2.0.33 memory leak using scanner with AVA-1502 AE scsi card

Leigh Orf (orf@mailbag.com)
Sat, 21 Mar 1998 18:53:56 -0600


I recently bought a Microtek E6 scanner to use with SANE (Scanner Access
Made Easy, http://www.mostang.com/sane). The scanner came with the
Adaptec AVA-1502 AE scsi card, which works with aha152x module (from
conf.modules, options aha152x aha152x=0x140,11,7,0). I'm running RedHat
5.0, kernel 2.0.33 pretty much with the default RedHat settings. The
memory leak occurs whether scsi is compiled into the kernel or is used
as a loadable module, and occurs with SANE 0.70 and 0.71, the latest two
versions. Anyhow, after about 25 scans I run out of 128 MB of memory
and most of my 128 MB of swap. I applied the unofficial memleak-deluxe
patch to the 2.0.33 kernel. The memleak patch writes a file called
/proc/memleak which can be analyzed by a few enclosed scripts.

From the FAQ, which explains the output below:

the first number the 'allocation count', the number of memory objects
allocated in a certain FILE:LINE. If some allocation point shows a
constantly increasing allocation count, it's probably a memory leak.

The FAQ goes on to say:

NOTE: the VM subsystems usually have very fluctuating allocation counts,
think twice before calling them a memory leak.

buffer.c is part of that code, but since it's growing consistently (not
fluctuating), and has the largest magnitude, I'm pretty sure that's
where the trouble is.

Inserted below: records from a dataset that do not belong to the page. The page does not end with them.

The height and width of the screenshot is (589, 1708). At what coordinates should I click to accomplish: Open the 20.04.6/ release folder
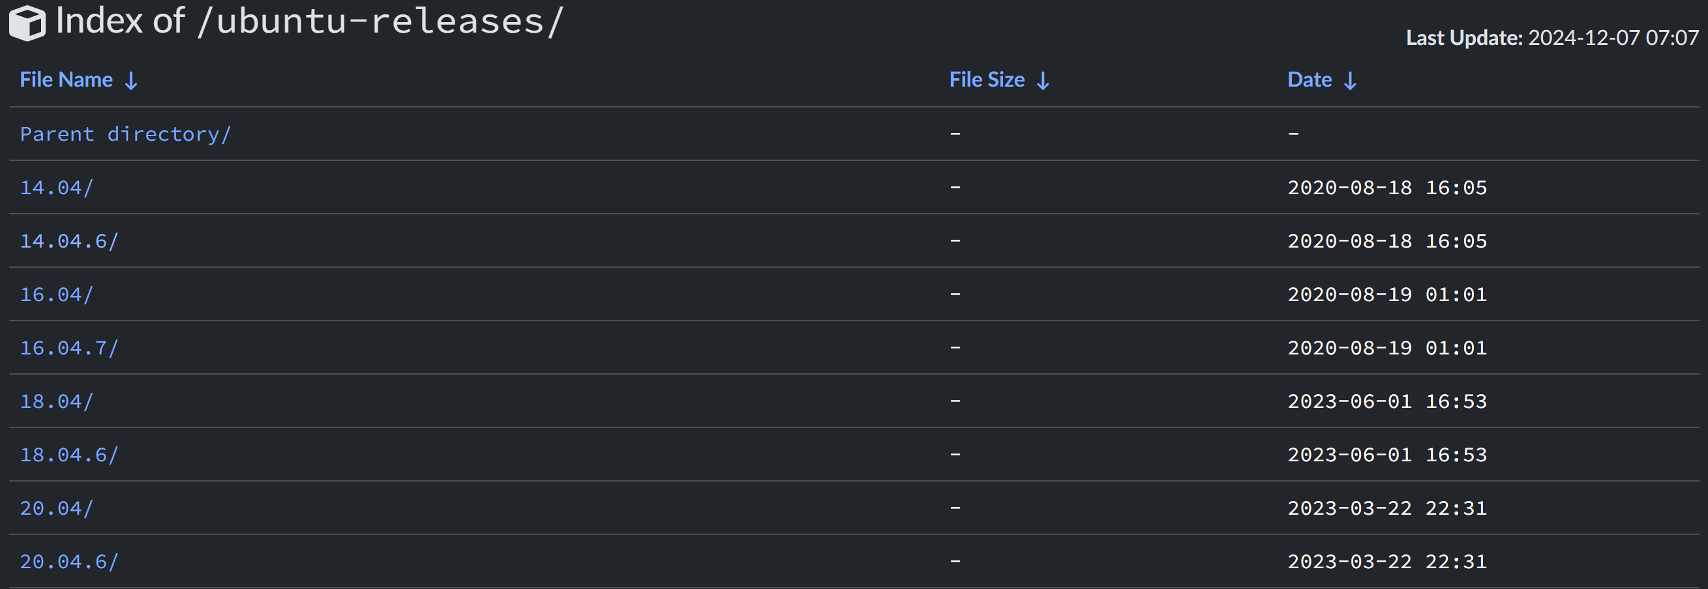coord(69,562)
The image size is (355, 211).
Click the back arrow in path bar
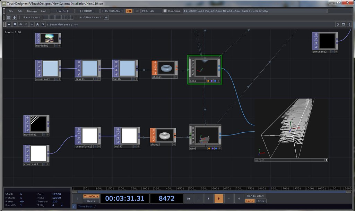(x=20, y=25)
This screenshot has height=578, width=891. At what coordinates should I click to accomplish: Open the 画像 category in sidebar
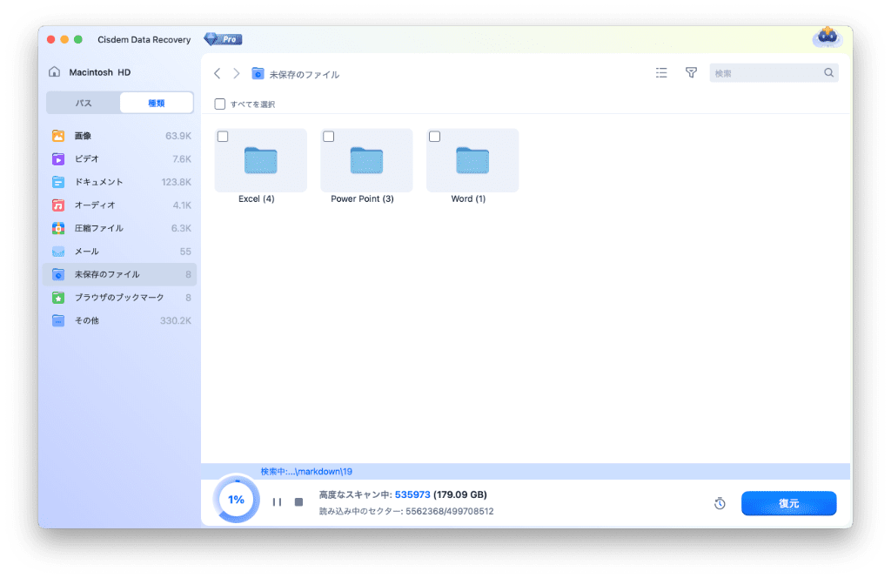(84, 136)
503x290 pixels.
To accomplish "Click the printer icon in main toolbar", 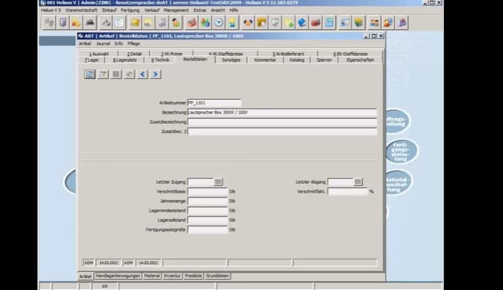I will tap(91, 23).
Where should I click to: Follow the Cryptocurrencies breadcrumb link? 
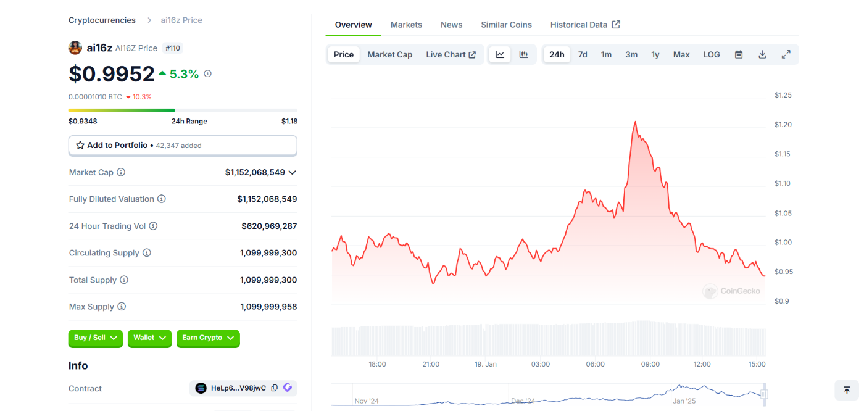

I ran the dosum script six times, once after
each scan, concatenated the output to a file, and it appears that the
memory being allocated at lines 1004 and 1359 in buffer.c are not being
deallocated (esp. 1004 as far as magnitude of the leak, I'm not sure
about 1359). This increase in buffer-cache matches my observations of
xsysinfo output. If I would have run it about 20 more times I would have
been out of memory altogether.

home[1006]:/home/orf/memleak-deluxe% grep buffer out | grep 1004
22337 buffer.c:1004
25750 buffer.c:1004
29923 buffer.c:1004
33732 buffer.c:1004
37766 buffer.c:1004
42143 buffer.c:1004

home[1007]:/home/orf/memleak-deluxe% grep buffer out | grep 1359

5590 buffer.c:1359
6448 buffer.c:1359
7476 buffer.c:1359
8443 buffer.c:1359
9440 buffer.c:1359
10542 buffer.c:1359

Here are code snippets where these allocations occur:

986 static void get_more_buffer_heads(void)
987 {
988 struct wait_queue wait = { current, NULL };
989 struct buffer_head * bh;
990
991 while (!unused_list) {
992 /*
993 * This is critical. We can't swap out pages to get
994 * more buffer heads, because the swap-out may need
995 * more buffer-heads itself. Thus GFP_ATOMIC.
996 *
997 * This is no longer true, it is GFP_BUFFER again, the
998 * swapping code now knows not to perform I/O when that
999 * GFP level is specified... -DaveM
1000 */
1001 /* we now use kmalloc() here instead of gfp as we want
1002 to be able to easily release buffer heads - they
1003 took up quite a bit of memory (tridge) */
***1004 bh = (struct buffer_head *) kmalloc(sizeof(*bh),GFP_BUFFER);
1005 if (bh) {
1006 put_unused_buffer_head(bh);
1007 nr_buffer_heads++;
1008 return;
1009 }
1010
1011 /*
1012 * Uhhuh. We're _really_ low on memory. Now we just
1013 * wait for old buffer heads to become free due to
1014 * finishing IO..
1015 */
1016 run_task_queue(&tq_disk);
.

.

.

.

1345 static int grow_buffers(int pri, int size)
1346 {
1347 unsigned long page;
1348 struct buffer_head *bh, *tmp;
1349 struct buffer_head * insert_point;
1350 int isize;
1351
1352 if ((size & 511) || (size > PAGE_SIZE)) {
1353 printk("VFS: grow_buffers: size = %d\n",size);
1354 return 0;
1355 }
1356
1357 isize = BUFSIZE_INDEX(size);
1358
***1359 if (!(page = __get_free_page(pri)))
1360 return 0;
1361 bh = create_buffers(page, size);
1362 if (!bh) {
1363 free_page(page);
1364 return 0;
1365 }
1366
1367 insert_point = free_list[isize];

Anyhow, I am not a kernel hacker and could be barking up the wrong tree.
Could the scsi driver be doing this? The folks on the sane-devel mailing
list were silent on this one.

Any help would be muchly appreciated.